Schulze et.al. (2002) membuat model distribusí dan simulasi spasial-temporal. Untuk mendukung informasi spasial digunakan HILA (High Level

Architecture). Spasial-temporal pada standar geoinformasi digunakan DALI (Distributed Spatial-temporal Interoperability architecuture). Sementara itu Alimaman (2004) membuat model matematis monitoring kualitas lingkungan untuk kawasan perkotaan. Model ini dilakukan pada lokasi; Kota Bogor, Kota Jakarta, Kota Semarang, Kota Yogyakarta, Kota Surakarta dan Kota Bandung. Model matematis yang dibangun adalah model regresi.
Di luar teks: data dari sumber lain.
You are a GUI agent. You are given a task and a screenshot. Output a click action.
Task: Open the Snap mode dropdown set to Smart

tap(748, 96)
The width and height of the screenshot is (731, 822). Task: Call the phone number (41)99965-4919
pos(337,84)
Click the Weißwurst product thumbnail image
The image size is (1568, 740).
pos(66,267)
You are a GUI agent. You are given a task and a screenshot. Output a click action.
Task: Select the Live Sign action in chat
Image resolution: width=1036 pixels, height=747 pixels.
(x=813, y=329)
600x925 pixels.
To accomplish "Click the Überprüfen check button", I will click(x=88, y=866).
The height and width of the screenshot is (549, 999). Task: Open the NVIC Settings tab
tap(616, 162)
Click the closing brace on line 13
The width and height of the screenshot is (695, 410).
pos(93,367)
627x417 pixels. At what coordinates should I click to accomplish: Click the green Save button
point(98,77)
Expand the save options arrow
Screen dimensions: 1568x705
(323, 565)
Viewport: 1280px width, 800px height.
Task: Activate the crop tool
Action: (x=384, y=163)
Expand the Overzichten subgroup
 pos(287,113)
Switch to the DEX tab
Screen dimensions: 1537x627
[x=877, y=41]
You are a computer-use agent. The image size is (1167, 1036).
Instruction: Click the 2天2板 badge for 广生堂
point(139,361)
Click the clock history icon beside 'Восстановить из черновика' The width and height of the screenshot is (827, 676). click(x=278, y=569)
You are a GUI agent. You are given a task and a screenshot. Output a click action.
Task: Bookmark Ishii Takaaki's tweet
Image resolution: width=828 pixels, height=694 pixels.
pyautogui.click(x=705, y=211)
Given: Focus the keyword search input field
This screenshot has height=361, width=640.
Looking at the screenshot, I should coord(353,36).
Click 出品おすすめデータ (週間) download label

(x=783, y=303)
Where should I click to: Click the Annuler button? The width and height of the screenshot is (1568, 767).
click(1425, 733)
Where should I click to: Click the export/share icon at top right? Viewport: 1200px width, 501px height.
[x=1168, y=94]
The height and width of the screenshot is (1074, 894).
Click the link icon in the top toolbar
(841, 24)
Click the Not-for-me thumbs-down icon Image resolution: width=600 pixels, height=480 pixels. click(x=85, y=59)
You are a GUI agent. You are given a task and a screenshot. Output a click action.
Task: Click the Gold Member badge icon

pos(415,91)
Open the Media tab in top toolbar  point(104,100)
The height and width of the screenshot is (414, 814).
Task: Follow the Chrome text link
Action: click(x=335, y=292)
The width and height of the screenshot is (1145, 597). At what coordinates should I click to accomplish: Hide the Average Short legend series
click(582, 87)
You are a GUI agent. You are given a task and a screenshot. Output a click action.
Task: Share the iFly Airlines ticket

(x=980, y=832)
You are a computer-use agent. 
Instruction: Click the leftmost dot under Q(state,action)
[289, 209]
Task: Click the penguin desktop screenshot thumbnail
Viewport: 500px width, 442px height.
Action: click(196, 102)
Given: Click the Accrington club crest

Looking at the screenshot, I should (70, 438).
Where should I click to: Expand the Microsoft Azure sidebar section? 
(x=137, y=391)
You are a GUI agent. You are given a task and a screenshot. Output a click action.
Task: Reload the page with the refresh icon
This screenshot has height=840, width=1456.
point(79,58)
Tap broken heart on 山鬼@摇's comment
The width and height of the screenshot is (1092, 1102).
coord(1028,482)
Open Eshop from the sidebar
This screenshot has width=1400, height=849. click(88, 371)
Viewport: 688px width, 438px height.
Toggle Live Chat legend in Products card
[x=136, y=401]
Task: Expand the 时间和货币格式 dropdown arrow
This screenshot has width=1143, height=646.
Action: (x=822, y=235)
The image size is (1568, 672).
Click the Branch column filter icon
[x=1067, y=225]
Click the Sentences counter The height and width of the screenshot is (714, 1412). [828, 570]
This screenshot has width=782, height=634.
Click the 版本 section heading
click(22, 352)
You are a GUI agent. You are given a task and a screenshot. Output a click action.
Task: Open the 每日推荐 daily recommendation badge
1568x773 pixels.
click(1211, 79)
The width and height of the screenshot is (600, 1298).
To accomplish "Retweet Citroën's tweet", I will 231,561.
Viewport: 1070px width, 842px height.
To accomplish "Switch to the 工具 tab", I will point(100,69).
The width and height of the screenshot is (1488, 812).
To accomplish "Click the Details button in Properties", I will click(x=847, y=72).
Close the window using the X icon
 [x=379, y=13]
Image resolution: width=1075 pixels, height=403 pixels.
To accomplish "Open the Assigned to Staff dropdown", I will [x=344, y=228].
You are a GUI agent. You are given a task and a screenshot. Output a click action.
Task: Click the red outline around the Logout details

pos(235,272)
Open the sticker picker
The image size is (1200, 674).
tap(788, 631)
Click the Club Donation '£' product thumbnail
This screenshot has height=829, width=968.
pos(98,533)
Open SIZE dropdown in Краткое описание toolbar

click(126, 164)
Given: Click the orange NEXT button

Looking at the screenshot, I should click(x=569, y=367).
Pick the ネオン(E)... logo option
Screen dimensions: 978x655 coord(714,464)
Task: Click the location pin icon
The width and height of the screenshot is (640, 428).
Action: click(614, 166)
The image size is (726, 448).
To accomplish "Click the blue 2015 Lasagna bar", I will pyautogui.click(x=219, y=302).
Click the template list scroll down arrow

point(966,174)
Hasil pola regresi dengan variabel yang dikembangkan, didapat bahwa jumlah rumah dan jumlah industri yang bertambah, akan membutuhkan kebutuhan kapasitas jalan sesuai kebutuhan dengan jumlah kendaraan yang ada, akan mengakibatkan kerusakan lingkungan. Kemudian Chenevez, Baklanov dan Sorensen (2004) membuat model prediksi transpor polutan dengan scheme integrasi numerik. Sebaran konsentrasi polutan (C) dianalisis dengan menggunakan persamaan adveksi-difusi. Persamaan dibangun dalam bentuk spasial dan temporal. Konsentrasi yang diemisikan pada waktu t+ Δt di dalam grid didapat solusi: Ctt = Δ2 t Q t.

( )

+Ct−Δt dengan Q tergantung pada volume emisi grid. Sementara itu Tartakovsky, Federico (1997) membuat solusi analitik untuk transpor pencemaran pada aliran nonuniform. Persamaan dibangun dari persamaan difernsial dispersi-konveksi steady-state untuk kasus 2 dimensi. Kemudian Fadimba (2005) membuat linierisasi dengan scheme Euler pada persamaan adveksi-difusi nonlinear. Fungsi aliran faksional, fungsi invers, dan koefisien difusi menggunakan deret Taylor-expansion. Hasil analisis linearisasi untuk time-step ditunjukkan dengan matrik.

3.1 Waktu dan Tempat Penelitian

Penelitian dilaksanakan pada bulan Mei 2005 sampai April 2008 termasuk untuk persiapan, perijinan dan penyusunan proposal. Penelitian dilakukan di Kota Cilegon Provinsi Banten. Wilayah kajian melingkupi kawasan industri, dan perumahan atau pemukiman Kota Cilegon dengan Kabupaten Serang, seperti terlihat pada Gambar 9.

Gambar 9. Wilayah studi

Cilegon dikenal sebagai kota baja, karena di kota ini berdiri perusahaan pengolah baja terbesar di Indonesia. Berdirinya perusahaan ini, diikuti oleh perusahaan lain sebagai penunjang, sehingga membutuhkan lahan yang cukup luas. Lahan yang digunakan untuk industri menurut penggunaan tanah seluas 2.846,89 ha (BPN Kota Cilegon, 2004). Industri tersebut menyebar di tiga kecamatan yakni: kecamatan Ciwandan, Citangkil dan Pulomerak.